AndyH Posted April 13, 2007 Posted April 13, 2007 Employer would like to allow participants to "purchase" service credit to qualify them for early retirement subsidy that they would not otherwise qualify for. Employees are all NHCEs. Is there anything prohibiting this? I'm not advocating it. I just would like a direct answer to the question: is there anything that would prohibit this? Thanks for any comments.
david rigby Posted April 13, 2007 Posted April 13, 2007 Is this "voluntary contributions"? If so, isn't that accounted for as if it were a separate DC plan? (In 25+ years, I've never seen voluntary contributions; I could be wrong.) I'm a retirement actuary. Nothing about my comments is intended or should be construed as investment, tax, legal or accounting advice. Occasionally, but not all the time, it might be reasonable to interpret my comments as actuarial or consulting advice.
SoCalActuary Posted April 13, 2007 Posted April 13, 2007 Purchase of additional credits is a feature of the CALPERS and CALSTRS plans, among other governmental programs. A formula is provided that allows conversion of hard dollars into DB benefits, as a permanent change in the nature of the funds. This is similar to an annuity purchase, but not exactly the same. This approach has been used by allowing transfer of pre-tax funds from an existing DC or 457 plan, or from a rollover account. If after-tax funds are allowed, the tracking of tax basis must be considered as well. The formula may also be different during a time window, such as initial conversion into the system, than the rates that would apply for an ad-hoc change requested by the participant. A warning: this can be used to unfairly enrich HCEs, who are more likely to have the funds available for the purchase of credits. The conversion rates can also be highly optimistic, based on interest and mortality factors that do not fairly price the added benefit. This may have an effect on the funding ratio of assets to liabilities, which will probably be measured on a different set of assumptions.

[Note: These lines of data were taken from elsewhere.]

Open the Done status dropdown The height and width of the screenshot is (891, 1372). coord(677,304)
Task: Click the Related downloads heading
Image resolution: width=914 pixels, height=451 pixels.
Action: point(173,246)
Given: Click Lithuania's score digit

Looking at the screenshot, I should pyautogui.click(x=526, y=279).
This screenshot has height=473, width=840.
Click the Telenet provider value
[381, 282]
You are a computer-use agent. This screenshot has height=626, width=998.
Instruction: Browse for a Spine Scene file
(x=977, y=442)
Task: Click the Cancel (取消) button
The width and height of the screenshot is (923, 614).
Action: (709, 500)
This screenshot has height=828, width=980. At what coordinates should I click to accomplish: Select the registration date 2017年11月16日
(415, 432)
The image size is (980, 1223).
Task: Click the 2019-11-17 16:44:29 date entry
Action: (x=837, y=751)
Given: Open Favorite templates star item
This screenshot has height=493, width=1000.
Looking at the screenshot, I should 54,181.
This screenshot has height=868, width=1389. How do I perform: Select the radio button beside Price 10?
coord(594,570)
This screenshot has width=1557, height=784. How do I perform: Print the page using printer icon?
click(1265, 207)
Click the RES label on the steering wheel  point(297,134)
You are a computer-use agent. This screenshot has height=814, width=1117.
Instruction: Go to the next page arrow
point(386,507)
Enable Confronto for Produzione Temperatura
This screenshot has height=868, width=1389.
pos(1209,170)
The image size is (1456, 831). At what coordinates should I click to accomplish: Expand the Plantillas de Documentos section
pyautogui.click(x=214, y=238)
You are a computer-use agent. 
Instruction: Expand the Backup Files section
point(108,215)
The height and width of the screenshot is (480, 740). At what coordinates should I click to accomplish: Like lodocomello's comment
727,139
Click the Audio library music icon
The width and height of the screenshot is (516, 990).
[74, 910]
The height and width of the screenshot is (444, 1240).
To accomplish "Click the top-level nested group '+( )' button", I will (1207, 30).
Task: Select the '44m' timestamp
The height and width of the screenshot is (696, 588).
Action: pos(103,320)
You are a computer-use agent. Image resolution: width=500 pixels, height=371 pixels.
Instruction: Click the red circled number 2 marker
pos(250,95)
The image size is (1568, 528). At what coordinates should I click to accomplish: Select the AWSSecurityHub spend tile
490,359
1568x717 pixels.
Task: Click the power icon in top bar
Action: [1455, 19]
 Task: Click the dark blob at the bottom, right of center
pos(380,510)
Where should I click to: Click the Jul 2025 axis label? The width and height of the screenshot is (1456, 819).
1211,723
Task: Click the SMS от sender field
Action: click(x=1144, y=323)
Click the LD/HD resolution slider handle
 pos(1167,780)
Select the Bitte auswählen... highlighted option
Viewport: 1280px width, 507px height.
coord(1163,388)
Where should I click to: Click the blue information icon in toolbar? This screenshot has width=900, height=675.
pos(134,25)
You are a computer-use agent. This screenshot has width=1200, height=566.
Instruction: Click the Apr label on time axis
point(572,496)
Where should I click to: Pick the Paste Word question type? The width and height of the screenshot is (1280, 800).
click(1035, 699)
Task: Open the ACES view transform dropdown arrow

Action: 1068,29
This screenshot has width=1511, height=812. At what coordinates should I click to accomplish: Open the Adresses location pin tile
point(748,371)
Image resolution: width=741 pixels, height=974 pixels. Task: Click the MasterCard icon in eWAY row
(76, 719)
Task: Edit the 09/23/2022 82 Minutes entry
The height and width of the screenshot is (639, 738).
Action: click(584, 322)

AndyH Posted April 13, 2007 Author Posted April 13, 2007 Thanks for the comments. This is not a governmental plan. It is a private single employer plan. I am familiar with such purchases in governmental settings. It is a union plan so the CBA would be an issue I understand. I didn't want that fact to create tangents though. I omitted that the plan limits service to 30 years but some want to purchase service credit exceeding the cap. So, yes, pax, it would be voluntary in a sense. I have never seen it either but the client wants to know if he could permit it. Clearly there are funding issues, etc. but I don't see those as insurmountable.